Background: In recognition of the limitations of technology-led standards for practitioner implementation of electronic care records, the Professional Record Standards Body for health and social care (PRSB) was established in the UK in 2013. The remit of PRSB is to develop and assure standards for the content and structure of records across all care sectors, based upon professionally-led and patient-guided requirements as endorsed by the professional bodies of the constituent health and social care disciplines. This new initiative is a very different approach from previous national information projects and faces challenges including organizational culture, operational procurement requirements and the logistics of collaborative design. Objective: This paper describes the progress of PRSB and the practical issues it faces to achieve deep stakeholder engagement and widespread adoption of its standards and guidance. The goal is to offer a sustainable approach that builds on the strengths of work to date, learns from past experience of what works and what fails, and draws upon theoretical models of transformational change.
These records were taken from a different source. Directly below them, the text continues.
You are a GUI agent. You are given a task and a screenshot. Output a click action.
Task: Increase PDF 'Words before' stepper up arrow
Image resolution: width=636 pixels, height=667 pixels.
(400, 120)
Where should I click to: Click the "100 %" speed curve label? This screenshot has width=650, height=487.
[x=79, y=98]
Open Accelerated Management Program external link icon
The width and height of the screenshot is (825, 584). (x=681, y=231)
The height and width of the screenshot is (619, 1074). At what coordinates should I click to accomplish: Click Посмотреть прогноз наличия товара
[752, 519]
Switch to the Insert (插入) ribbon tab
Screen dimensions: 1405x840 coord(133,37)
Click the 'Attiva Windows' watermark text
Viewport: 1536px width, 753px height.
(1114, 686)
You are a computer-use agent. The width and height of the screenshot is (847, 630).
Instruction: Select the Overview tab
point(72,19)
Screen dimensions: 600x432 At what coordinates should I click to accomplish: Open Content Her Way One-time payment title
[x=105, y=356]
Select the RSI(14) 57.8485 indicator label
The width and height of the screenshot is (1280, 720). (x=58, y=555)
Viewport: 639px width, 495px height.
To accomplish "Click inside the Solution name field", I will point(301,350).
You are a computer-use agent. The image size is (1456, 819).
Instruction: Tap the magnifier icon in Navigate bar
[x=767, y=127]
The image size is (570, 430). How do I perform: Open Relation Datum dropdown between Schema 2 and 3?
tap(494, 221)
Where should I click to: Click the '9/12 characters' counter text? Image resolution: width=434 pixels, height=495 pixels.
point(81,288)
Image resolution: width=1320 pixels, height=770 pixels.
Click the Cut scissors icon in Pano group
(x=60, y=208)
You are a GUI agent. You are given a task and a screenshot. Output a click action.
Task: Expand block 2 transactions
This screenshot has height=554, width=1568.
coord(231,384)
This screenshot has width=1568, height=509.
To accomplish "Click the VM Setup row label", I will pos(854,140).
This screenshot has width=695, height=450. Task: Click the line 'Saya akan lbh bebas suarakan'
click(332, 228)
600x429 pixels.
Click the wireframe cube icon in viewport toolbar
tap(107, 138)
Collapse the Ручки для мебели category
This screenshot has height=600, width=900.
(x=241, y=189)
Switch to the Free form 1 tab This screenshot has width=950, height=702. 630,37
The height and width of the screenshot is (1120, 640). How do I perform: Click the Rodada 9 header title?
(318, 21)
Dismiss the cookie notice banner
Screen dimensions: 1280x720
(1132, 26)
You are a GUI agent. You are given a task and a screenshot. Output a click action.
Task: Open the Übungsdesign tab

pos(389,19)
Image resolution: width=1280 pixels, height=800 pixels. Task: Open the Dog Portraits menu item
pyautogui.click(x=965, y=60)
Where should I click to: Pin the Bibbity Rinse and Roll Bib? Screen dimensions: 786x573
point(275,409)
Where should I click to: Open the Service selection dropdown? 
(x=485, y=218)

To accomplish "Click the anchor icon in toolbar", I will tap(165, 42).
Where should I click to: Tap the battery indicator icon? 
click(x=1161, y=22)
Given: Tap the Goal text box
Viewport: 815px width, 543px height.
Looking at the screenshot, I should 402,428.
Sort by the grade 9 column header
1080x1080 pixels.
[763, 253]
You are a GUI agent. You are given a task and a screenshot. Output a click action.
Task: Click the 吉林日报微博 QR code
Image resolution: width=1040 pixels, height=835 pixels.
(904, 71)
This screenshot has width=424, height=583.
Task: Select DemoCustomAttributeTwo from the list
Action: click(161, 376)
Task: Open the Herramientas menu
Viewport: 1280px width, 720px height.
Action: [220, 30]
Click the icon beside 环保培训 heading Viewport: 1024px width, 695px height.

Methods:We conceptualize the PRSB strategy in terms of organizational change frameworks, evaluate it against models of success factors in health information technology and employ Normalization Process Theory (NPT) to articulate the activity stages required for realization of its goals.
Results:We present an NPT model of how PRSB standards can become embedded in routine practice for care practitioners, patients/citizens, government agencies and information technology providers. We suggest some critical success factors for cultural change, moving the supplier market and sustaining a genuine co-design approach. Conclusions: It is abundantly clear that interoperability involves far more than just technology. Improving information sharing between care practitioners and with patients and citizens requires the innovative professionally-led and patient-guided approach that PRSB has pioneered. It is necessary to formally evaluate the impacts of implementation, both to build a compelling evidence base and to generate a virtuous cycle of iterative maintenance and general adoption.